In Prag, im Nachtklub des Hotels Jalta, lernte ich Mila kennen. Die Studentin aus Brünn. Nein, sie war keine der Hausfrauen, die nebenbei als »Hostessen« arbeiteten und jetzt diskret am Rande der Tanzfläche standen. (Auch im Sozialismus wurde tapfer geheuchelt.) Sie war mit ihrer Freundin gekommen, und als wir eng und langsam miteinander tanzten, ließ Maria uns allein. Wie taktvoll. Die Bee Gees spielten How deep is your love und ich fühlte Milas Formen. Und ihre warme Hand auf meinem Rücken. Ach, eines der Wunder der Welt ist das Weltwunder Frau.
Nach dem letzten Kuss vereinbarten wir, dass ich tags darauf, nach 15 Uhr, in ihr Hotel schleiche. Dann wäre das Doppelzimmer frei, die Freundin unterwegs.
Und ich kam, mit Blumen und Begeisterung. Und keine Mila weit und breit, nur der Rezeptionist (den ich noch hätte bestechen müssen), der mir ein sorgsam zugeklebtes Kuvert überreichte. Die liebliche Mila schrieb, dass sie nicht mit mir schlafen könne, nicht aus Mangel an Lust, nein, aber sie wäre schon einmal enttäuscht worden, sie habe einfach Angst, sich »unglücklich« in mich zu verlieben.

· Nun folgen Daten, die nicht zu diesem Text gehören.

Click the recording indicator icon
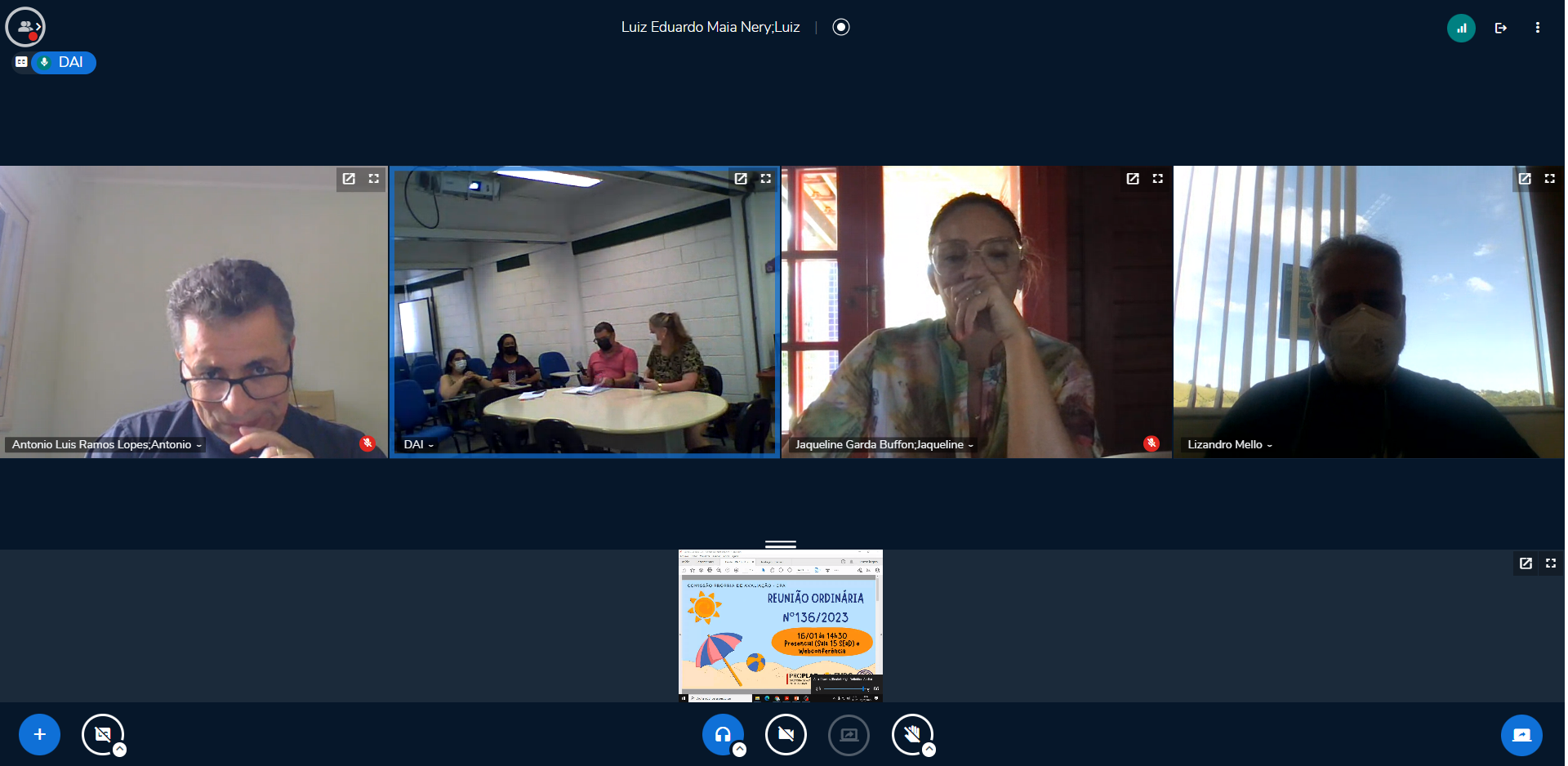 click(840, 27)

Das Zettelchen war voll ernsthafter Wörter. Ich war nicht verärgert, nur untröstlich, weil sich nun kein schöner Körper vor mir ausbreiten würde. Nach einer Nacht zügelloser Träume kam jetzt die Vollbremsung. Milas Entschuldigung schien aufrichtig. Ich kannte solche Texte bereits. Abschiedsbulletins Furchtsamer, die sich im letzten Augenblick davonmachten.

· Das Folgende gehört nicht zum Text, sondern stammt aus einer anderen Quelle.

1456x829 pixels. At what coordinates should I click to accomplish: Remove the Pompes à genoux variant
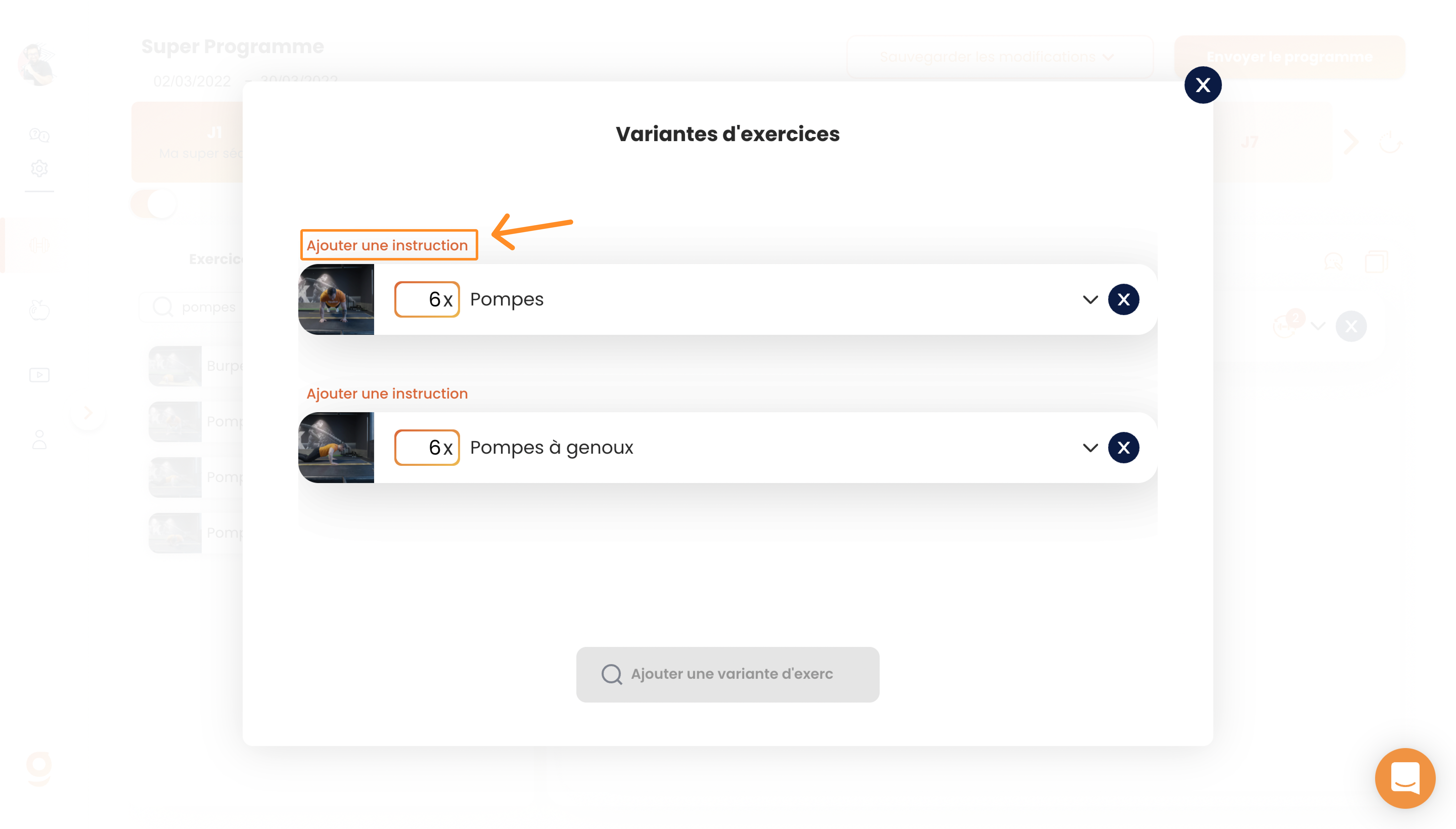click(x=1123, y=448)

Doch stärker als die Ernüchterung über die entgangene Liebesstunde war meine Verwunderung: wie schnell sich viele nach einer (oder gleich zwei) »Niederlagen« zurückziehen und kein Risiko mehr aushalten.
Ich funktioniere anders. Ziemlich früh hatte ich erkannt, dass ich ohne die Gefahr einer Pleite nicht weiterkomme. Nicht im Leben, nicht als Mensch, nicht als Mann. Ich muss doch ausprobieren. Mich ausprobieren. Wie soll ich denn lernen, wenn ich davonrenne? Und: Warum soll ein Nachmittag – verlebt mit Küssen und In-Flammen-Stehen – unglücklich machen? Fuck, warum müssen wir immer die Zukunft mit ins Bett zerren, die Liebe, die Ewigkeit? Ich kann doch auch durch Prag flanieren, ohne von dem Wunsch verfolgt zu werden, bis ans Ende meiner Tage in dieser Stadt wohnen zu wollen. Warum wird es beim Thema Eros oft so dramatisch kompliziert?
Aber Mila konnte das nicht, das Unkomplizierte: Ihr (mir) wohlgesonnener Leib schien an Bedingungen gekettet. Die von der Gegenwart nichts wissen wollten. Unergründliches Frauenherz.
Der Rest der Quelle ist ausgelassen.